Abstract

More than 60 years ago, Medawar proposed a theory as to why the fetus, a semiallograft, is not rejected by the maternal immune system. He recognized for the first time the unique immunology of the maternal-fetal interface and its potential relevance for transplantation. In his original work, he described the “fetal allograft analogy,” where the fetus is viewed as semiallogeneic (composed of 50% paternal antigens) and therefore as foreign to the maternal immune system, but it evades rejection by the maternal immune system through unknown mechanisms. Subsequent studies demonstrating the presence of active maternal immune system components at the implantation site supported Medawar’s original thesis.

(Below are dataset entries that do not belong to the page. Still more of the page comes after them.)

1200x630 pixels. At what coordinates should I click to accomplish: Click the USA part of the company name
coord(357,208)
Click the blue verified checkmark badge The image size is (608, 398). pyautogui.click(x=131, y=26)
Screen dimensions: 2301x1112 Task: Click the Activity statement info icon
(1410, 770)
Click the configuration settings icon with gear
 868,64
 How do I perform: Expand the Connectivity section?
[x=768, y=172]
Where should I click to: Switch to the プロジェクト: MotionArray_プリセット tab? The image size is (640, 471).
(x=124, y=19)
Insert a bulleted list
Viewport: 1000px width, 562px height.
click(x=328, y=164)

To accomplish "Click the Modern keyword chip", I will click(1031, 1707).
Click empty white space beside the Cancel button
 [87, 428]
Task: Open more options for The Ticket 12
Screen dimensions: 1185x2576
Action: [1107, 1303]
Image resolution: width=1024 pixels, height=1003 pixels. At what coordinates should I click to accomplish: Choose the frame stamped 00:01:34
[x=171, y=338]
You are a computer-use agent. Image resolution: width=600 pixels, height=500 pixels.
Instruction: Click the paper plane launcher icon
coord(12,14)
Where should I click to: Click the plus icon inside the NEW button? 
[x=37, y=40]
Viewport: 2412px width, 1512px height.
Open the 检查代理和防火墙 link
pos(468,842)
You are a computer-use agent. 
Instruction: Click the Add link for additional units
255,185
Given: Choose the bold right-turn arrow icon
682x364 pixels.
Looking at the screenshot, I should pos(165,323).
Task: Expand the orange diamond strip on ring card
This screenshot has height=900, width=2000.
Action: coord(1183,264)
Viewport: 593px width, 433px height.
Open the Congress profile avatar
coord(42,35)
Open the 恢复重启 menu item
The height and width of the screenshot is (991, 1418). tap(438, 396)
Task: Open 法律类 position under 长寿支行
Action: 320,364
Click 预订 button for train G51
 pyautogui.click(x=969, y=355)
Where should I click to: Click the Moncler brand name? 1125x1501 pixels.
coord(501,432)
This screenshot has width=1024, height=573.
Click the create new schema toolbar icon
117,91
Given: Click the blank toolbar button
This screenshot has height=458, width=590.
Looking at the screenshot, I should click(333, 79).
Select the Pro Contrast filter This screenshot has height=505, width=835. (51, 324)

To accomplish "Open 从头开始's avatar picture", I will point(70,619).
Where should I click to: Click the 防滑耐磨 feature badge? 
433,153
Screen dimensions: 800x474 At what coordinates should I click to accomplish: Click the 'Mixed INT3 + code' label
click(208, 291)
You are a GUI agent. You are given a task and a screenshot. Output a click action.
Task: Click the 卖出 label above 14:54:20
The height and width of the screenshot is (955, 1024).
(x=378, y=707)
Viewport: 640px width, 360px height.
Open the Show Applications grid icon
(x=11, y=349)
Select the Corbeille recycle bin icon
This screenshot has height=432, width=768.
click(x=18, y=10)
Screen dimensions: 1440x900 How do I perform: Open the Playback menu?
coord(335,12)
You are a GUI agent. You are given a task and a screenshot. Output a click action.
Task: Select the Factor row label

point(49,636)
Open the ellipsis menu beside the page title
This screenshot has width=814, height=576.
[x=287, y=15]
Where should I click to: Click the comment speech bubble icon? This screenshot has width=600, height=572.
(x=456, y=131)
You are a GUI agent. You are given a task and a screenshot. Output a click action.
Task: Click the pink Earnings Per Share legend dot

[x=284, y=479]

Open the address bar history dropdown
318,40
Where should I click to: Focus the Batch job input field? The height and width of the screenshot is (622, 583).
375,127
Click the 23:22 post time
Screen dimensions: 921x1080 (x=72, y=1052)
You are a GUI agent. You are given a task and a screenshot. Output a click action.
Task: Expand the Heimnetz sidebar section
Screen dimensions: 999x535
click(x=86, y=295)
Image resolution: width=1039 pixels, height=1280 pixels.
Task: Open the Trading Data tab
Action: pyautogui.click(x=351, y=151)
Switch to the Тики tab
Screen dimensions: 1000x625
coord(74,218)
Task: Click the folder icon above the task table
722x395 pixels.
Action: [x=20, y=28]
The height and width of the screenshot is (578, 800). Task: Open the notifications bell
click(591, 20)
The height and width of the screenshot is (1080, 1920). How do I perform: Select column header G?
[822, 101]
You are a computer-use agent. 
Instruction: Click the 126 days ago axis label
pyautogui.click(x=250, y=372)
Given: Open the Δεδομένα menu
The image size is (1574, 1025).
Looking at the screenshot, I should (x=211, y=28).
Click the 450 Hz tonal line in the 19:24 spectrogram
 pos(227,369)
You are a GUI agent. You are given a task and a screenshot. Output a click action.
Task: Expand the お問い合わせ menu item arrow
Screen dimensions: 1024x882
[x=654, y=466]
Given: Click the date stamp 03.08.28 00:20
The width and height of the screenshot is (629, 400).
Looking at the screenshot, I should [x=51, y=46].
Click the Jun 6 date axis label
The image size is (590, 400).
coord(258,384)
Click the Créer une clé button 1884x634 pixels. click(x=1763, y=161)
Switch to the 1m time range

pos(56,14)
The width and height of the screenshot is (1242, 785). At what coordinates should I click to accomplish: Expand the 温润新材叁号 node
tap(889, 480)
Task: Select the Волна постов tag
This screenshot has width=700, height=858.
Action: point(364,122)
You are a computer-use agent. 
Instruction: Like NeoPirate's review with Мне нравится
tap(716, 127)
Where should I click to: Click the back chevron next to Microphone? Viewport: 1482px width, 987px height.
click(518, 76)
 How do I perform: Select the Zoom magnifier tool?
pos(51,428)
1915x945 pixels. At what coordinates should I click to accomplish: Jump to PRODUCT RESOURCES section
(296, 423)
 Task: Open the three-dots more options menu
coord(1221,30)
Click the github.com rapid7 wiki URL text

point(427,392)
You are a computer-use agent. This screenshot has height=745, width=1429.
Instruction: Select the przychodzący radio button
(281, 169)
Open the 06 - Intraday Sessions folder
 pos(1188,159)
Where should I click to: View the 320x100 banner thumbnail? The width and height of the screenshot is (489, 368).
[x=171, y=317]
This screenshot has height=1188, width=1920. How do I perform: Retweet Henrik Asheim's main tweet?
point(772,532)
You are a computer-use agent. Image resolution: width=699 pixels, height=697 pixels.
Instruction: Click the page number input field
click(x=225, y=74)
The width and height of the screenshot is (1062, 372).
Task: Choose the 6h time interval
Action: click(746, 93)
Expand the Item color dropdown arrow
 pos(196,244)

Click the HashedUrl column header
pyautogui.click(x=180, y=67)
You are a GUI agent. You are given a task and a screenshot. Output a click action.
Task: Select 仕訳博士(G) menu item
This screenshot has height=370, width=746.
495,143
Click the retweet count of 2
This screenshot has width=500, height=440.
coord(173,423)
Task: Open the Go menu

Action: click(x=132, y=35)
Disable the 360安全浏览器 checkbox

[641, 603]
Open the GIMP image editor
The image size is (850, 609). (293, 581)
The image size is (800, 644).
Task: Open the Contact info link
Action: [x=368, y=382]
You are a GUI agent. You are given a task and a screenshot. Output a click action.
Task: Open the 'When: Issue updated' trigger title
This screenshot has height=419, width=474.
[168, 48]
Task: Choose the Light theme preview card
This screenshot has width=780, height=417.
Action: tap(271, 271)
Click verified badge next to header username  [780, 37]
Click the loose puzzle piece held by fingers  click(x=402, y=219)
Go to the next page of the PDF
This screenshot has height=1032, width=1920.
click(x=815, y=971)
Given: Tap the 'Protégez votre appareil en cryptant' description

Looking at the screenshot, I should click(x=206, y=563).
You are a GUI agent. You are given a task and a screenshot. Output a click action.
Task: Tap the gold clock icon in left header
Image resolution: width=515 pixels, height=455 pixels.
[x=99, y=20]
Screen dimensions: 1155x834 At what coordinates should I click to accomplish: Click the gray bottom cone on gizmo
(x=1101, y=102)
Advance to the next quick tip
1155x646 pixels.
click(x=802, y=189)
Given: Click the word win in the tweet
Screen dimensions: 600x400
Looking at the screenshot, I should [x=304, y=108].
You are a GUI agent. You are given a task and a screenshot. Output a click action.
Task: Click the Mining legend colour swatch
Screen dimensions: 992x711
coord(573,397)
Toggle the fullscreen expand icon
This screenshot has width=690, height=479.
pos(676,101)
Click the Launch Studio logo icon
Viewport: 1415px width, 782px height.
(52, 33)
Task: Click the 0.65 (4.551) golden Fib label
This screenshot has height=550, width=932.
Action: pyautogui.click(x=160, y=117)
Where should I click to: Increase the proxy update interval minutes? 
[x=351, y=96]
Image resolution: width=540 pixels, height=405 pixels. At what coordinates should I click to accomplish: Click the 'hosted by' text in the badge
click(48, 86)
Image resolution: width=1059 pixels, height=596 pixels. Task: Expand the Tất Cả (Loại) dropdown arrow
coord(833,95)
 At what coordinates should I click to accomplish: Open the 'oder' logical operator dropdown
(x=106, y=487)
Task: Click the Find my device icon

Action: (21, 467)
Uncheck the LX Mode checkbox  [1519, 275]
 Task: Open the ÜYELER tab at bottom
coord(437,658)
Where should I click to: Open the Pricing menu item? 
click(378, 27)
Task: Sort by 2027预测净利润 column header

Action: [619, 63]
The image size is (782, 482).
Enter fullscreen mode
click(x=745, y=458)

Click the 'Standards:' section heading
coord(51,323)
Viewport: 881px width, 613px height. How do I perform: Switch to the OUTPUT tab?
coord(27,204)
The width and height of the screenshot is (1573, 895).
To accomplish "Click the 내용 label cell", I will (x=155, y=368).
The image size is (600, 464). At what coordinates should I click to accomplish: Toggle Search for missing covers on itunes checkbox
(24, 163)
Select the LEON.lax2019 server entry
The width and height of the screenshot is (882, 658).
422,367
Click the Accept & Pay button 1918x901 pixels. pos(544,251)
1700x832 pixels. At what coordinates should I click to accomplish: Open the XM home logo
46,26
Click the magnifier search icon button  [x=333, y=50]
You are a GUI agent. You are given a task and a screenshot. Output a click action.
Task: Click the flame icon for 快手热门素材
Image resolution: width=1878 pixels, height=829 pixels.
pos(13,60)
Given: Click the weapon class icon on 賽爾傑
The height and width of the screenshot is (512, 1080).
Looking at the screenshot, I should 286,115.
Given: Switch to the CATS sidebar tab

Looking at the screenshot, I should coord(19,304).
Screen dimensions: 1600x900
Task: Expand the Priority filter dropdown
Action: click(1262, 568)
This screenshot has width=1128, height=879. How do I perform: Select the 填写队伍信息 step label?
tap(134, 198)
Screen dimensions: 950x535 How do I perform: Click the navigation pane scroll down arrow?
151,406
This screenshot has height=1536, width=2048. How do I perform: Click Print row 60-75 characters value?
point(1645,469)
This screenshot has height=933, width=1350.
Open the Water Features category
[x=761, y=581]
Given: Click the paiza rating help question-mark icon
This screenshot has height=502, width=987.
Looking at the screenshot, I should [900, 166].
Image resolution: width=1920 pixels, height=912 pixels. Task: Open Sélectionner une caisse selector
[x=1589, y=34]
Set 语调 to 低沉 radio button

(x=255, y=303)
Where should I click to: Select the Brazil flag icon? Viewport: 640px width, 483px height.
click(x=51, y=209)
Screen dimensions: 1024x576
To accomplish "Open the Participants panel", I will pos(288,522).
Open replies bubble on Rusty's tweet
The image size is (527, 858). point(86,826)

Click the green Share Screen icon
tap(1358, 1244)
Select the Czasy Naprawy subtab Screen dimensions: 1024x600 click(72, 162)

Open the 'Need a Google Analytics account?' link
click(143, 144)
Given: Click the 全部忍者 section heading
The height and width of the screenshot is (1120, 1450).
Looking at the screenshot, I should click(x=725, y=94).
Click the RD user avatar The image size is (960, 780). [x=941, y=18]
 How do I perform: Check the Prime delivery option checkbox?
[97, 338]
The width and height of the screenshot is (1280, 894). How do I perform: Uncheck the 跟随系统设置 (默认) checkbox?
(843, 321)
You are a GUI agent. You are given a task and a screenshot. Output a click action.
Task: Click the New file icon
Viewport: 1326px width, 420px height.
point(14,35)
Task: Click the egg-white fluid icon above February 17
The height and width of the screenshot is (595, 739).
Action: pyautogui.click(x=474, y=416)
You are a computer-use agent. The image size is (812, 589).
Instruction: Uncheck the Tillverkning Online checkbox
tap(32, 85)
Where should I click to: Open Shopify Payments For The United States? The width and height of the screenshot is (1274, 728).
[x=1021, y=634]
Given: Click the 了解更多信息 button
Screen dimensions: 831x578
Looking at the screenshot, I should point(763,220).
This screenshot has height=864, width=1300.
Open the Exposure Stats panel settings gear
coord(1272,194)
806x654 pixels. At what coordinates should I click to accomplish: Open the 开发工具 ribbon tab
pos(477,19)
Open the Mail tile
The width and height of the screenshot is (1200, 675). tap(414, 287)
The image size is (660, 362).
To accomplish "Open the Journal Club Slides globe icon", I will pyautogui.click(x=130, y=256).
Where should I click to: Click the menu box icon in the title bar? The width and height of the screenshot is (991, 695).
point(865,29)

As a result, investigators began to pursue mechanisms by which the fetus might escape such maternal immune surveillance. Furthermore, alterations in these pathways in pregnancy complications, such as recurrent abortion and preeclampsia, where the immune system is thought to play a central role, have been used as further evidence for Medawar’s hypothesis. Since Medawar’s original observation, numerous studies have been performed to explain this phenomenon, many centering on how the fetus and placenta counter an active maternal immune system. The objectives of this chapter are to review some of the significant events involved in human implantation related to the interaction between the maternal immune system and the fetus, to challenge some traditional concepts, and to propose a new perspective for the role of the immune system and immunologic processes in pregnancy.